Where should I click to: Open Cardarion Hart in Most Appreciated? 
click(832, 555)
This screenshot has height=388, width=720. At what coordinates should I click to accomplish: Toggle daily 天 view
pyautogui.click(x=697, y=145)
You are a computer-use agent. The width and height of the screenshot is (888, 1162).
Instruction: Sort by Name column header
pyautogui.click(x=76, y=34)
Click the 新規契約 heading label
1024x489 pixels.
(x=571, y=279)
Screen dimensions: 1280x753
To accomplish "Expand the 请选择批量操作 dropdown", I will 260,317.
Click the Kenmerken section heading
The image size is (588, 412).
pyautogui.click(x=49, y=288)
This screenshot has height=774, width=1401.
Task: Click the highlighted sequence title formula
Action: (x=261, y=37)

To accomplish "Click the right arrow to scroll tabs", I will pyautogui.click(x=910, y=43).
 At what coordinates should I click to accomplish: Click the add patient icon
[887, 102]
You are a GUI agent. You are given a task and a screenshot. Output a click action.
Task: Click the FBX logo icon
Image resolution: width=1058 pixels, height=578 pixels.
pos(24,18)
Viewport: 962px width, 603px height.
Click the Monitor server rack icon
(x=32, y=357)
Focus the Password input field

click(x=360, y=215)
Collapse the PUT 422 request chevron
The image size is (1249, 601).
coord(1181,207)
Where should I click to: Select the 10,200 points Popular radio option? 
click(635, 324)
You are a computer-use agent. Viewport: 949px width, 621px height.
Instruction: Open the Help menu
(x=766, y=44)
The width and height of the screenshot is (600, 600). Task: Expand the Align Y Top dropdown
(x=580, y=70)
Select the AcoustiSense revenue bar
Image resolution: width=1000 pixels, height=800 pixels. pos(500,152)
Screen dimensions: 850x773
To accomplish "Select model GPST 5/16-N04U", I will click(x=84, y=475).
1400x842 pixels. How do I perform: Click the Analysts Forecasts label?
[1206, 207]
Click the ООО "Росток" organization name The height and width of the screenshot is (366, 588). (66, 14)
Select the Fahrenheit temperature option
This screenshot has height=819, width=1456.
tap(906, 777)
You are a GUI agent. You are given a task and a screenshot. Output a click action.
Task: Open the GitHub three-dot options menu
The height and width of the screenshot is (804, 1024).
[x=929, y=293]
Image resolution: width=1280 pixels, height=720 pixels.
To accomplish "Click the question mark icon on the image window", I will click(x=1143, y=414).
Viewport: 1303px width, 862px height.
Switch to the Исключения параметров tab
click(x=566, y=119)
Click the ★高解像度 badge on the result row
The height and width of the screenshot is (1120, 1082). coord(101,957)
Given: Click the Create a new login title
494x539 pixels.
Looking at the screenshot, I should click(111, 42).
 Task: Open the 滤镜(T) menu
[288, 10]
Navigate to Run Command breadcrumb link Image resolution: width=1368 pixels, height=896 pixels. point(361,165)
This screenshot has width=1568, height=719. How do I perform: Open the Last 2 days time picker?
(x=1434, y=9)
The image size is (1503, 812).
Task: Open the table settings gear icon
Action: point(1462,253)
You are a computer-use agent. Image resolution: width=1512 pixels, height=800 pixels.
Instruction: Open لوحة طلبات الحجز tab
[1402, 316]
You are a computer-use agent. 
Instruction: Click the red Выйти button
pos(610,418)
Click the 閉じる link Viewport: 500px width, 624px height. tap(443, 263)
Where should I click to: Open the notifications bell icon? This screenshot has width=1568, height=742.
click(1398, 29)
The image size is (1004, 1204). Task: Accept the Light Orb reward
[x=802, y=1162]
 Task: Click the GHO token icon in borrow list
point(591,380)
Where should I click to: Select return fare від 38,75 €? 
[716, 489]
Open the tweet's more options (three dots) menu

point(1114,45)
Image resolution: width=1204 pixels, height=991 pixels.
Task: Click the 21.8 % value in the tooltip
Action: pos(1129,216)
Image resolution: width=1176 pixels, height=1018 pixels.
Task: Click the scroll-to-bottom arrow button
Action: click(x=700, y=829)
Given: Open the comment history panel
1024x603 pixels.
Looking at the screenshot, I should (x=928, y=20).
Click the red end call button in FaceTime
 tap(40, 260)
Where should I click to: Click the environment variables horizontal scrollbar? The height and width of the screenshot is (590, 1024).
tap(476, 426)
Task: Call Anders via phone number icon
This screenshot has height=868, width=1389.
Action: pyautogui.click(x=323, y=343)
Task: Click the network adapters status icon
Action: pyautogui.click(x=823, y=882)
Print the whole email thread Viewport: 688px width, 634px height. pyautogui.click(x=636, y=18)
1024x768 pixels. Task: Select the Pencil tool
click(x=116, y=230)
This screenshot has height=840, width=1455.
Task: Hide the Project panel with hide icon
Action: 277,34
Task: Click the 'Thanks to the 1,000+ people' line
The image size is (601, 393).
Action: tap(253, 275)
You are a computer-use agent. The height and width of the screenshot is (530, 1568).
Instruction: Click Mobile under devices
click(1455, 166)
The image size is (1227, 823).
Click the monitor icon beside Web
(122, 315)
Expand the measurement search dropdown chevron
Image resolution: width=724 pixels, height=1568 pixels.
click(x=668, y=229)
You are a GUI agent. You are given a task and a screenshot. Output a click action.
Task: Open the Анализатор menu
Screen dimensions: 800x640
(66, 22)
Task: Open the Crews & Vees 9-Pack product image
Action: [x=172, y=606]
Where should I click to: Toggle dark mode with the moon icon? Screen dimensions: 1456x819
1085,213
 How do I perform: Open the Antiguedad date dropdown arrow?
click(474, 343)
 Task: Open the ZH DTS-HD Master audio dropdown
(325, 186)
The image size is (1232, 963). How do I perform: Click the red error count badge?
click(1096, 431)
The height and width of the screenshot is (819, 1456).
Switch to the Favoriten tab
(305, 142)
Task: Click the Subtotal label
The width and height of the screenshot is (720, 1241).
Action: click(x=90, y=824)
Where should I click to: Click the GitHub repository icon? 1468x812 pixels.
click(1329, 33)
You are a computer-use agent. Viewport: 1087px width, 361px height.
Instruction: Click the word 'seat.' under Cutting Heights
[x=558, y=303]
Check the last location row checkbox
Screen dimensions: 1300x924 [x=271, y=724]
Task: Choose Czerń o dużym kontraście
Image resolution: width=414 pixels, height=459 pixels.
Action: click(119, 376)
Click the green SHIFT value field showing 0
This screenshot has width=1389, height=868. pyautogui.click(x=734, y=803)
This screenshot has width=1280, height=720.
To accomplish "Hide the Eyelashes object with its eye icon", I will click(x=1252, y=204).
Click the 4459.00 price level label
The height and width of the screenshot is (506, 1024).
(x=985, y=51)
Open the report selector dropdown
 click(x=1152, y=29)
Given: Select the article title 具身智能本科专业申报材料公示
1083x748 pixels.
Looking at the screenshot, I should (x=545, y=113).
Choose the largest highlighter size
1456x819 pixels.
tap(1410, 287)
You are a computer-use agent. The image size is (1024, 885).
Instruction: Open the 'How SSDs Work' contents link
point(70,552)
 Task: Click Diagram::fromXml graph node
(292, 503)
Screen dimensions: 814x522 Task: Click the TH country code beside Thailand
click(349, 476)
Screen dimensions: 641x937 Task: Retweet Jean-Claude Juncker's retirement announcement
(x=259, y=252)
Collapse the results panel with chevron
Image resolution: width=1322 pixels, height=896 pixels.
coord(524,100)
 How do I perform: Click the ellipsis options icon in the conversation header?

◆ Requirements:
Please copy all of the rows above, reproducing each line exactly as it appears.

◆ Exercise response:
Where should I click to: Open Cardarion Hart in Most Appreciated? 
click(832, 555)
This screenshot has height=388, width=720. At what coordinates should I click to accomplish: Toggle daily 天 view
pyautogui.click(x=697, y=145)
You are a computer-use agent. The width and height of the screenshot is (888, 1162).
Instruction: Sort by Name column header
pyautogui.click(x=76, y=34)
Click the 新規契約 heading label
1024x489 pixels.
(x=571, y=279)
Screen dimensions: 1280x753
To accomplish "Expand the 请选择批量操作 dropdown", I will 260,317.
Click the Kenmerken section heading
The image size is (588, 412).
pyautogui.click(x=49, y=288)
This screenshot has height=774, width=1401.
Task: Click the highlighted sequence title formula
Action: (x=261, y=37)

To accomplish "Click the right arrow to scroll tabs", I will pyautogui.click(x=910, y=43).
 At what coordinates should I click to accomplish: Click the add patient icon
[887, 102]
You are a GUI agent. You are given a task and a screenshot. Output a click action.
Task: Click the FBX logo icon
Image resolution: width=1058 pixels, height=578 pixels.
pos(24,18)
Viewport: 962px width, 603px height.
Click the Monitor server rack icon
(x=32, y=357)
Focus the Password input field

click(x=360, y=215)
Collapse the PUT 422 request chevron
The image size is (1249, 601).
coord(1181,207)
Where should I click to: Select the 10,200 points Popular radio option? 
click(635, 324)
You are a computer-use agent. Viewport: 949px width, 621px height.
Instruction: Open the Help menu
(x=766, y=44)
The width and height of the screenshot is (600, 600). Task: Expand the Align Y Top dropdown
(x=580, y=70)
Select the AcoustiSense revenue bar
Image resolution: width=1000 pixels, height=800 pixels. pos(500,152)
Screen dimensions: 850x773
To accomplish "Select model GPST 5/16-N04U", I will click(x=84, y=475).
1400x842 pixels. How do I perform: Click the Analysts Forecasts label?
[1206, 207]
Click the ООО "Росток" organization name The height and width of the screenshot is (366, 588). (66, 14)
Select the Fahrenheit temperature option
This screenshot has height=819, width=1456.
tap(906, 777)
You are a GUI agent. You are given a task and a screenshot. Output a click action.
Task: Open the GitHub three-dot options menu
The height and width of the screenshot is (804, 1024).
[x=929, y=293]
Image resolution: width=1280 pixels, height=720 pixels.
To accomplish "Click the question mark icon on the image window", I will click(x=1143, y=414).
Viewport: 1303px width, 862px height.
Switch to the Исключения параметров tab
click(x=566, y=119)
Click the ★高解像度 badge on the result row
The height and width of the screenshot is (1120, 1082). coord(101,957)
Given: Click the Create a new login title
494x539 pixels.
Looking at the screenshot, I should click(111, 42).
 Task: Open the 滤镜(T) menu
[288, 10]
Navigate to Run Command breadcrumb link Image resolution: width=1368 pixels, height=896 pixels. point(361,165)
This screenshot has width=1568, height=719. How do I perform: Open the Last 2 days time picker?
(x=1434, y=9)
The image size is (1503, 812).
Task: Open the table settings gear icon
Action: point(1462,253)
You are a computer-use agent. Image resolution: width=1512 pixels, height=800 pixels.
Instruction: Open لوحة طلبات الحجز tab
[1402, 316]
You are a computer-use agent. 
Instruction: Click the red Выйти button
pos(610,418)
Click the 閉じる link Viewport: 500px width, 624px height. tap(443, 263)
Where should I click to: Open the notifications bell icon? This screenshot has width=1568, height=742.
click(1398, 29)
The image size is (1004, 1204). Task: Accept the Light Orb reward
[x=802, y=1162]
 Task: Click the GHO token icon in borrow list
point(591,380)
Where should I click to: Select return fare від 38,75 €? 
[716, 489]
Open the tweet's more options (three dots) menu

point(1114,45)
Image resolution: width=1204 pixels, height=991 pixels.
Task: Click the 21.8 % value in the tooltip
Action: pos(1129,216)
Image resolution: width=1176 pixels, height=1018 pixels.
Task: Click the scroll-to-bottom arrow button
Action: click(x=700, y=829)
Given: Open the comment history panel
1024x603 pixels.
Looking at the screenshot, I should (x=928, y=20).
Click the red end call button in FaceTime
 tap(40, 260)
Where should I click to: Click the environment variables horizontal scrollbar? The height and width of the screenshot is (590, 1024).
tap(476, 426)
Task: Call Anders via phone number icon
This screenshot has height=868, width=1389.
Action: pyautogui.click(x=323, y=343)
Task: Click the network adapters status icon
Action: pyautogui.click(x=823, y=882)
Print the whole email thread Viewport: 688px width, 634px height. pyautogui.click(x=636, y=18)
1024x768 pixels. Task: Select the Pencil tool
click(x=116, y=230)
This screenshot has height=840, width=1455.
Task: Hide the Project panel with hide icon
Action: 277,34
Task: Click the 'Thanks to the 1,000+ people' line
The image size is (601, 393).
Action: tap(253, 275)
You are a computer-use agent. The height and width of the screenshot is (530, 1568).
Instruction: Click Mobile under devices
click(1455, 166)
The image size is (1227, 823).
Click the monitor icon beside Web
(122, 315)
Expand the measurement search dropdown chevron
Image resolution: width=724 pixels, height=1568 pixels.
click(x=668, y=229)
You are a GUI agent. You are given a task and a screenshot. Output a click action.
Task: Open the Анализатор menu
Screen dimensions: 800x640
(66, 22)
Task: Open the Crews & Vees 9-Pack product image
Action: [x=172, y=606]
Where should I click to: Toggle dark mode with the moon icon? Screen dimensions: 1456x819
1085,213
 How do I perform: Open the Antiguedad date dropdown arrow?
click(474, 343)
 Task: Open the ZH DTS-HD Master audio dropdown
(325, 186)
The image size is (1232, 963). How do I perform: Click the red error count badge?
click(1096, 431)
The height and width of the screenshot is (819, 1456).
Switch to the Favoriten tab
(305, 142)
Task: Click the Subtotal label
The width and height of the screenshot is (720, 1241).
Action: click(x=90, y=824)
Where should I click to: Click the GitHub repository icon? 1468x812 pixels.
click(1329, 33)
You are a computer-use agent. Viewport: 1087px width, 361px height.
Instruction: Click the word 'seat.' under Cutting Heights
[x=558, y=303]
Check the last location row checkbox
Screen dimensions: 1300x924 [x=271, y=724]
Task: Choose Czerń o dużym kontraście
Image resolution: width=414 pixels, height=459 pixels.
Action: click(119, 376)
Click the green SHIFT value field showing 0
This screenshot has width=1389, height=868. pyautogui.click(x=734, y=803)
This screenshot has width=1280, height=720.
To accomplish "Hide the Eyelashes object with its eye icon", I will click(x=1252, y=204).
Click the 4459.00 price level label
The height and width of the screenshot is (506, 1024).
(x=985, y=51)
Open the report selector dropdown
 click(x=1152, y=29)
Given: Select the article title 具身智能本科专业申报材料公示
1083x748 pixels.
Looking at the screenshot, I should (x=545, y=113).
Choose the largest highlighter size
1456x819 pixels.
tap(1410, 287)
You are a computer-use agent. The image size is (1024, 885).
Instruction: Open the 'How SSDs Work' contents link
point(70,552)
 Task: Click Diagram::fromXml graph node
(292, 503)
Screen dimensions: 814x522 Task: Click the TH country code beside Thailand
click(349, 476)
Screen dimensions: 641x937 Task: Retweet Jean-Claude Juncker's retirement announcement
(x=259, y=252)
Collapse the results panel with chevron
Image resolution: width=1322 pixels, height=896 pixels.
coord(524,100)
 How do I perform: Click the ellipsis options icon in the conversation header?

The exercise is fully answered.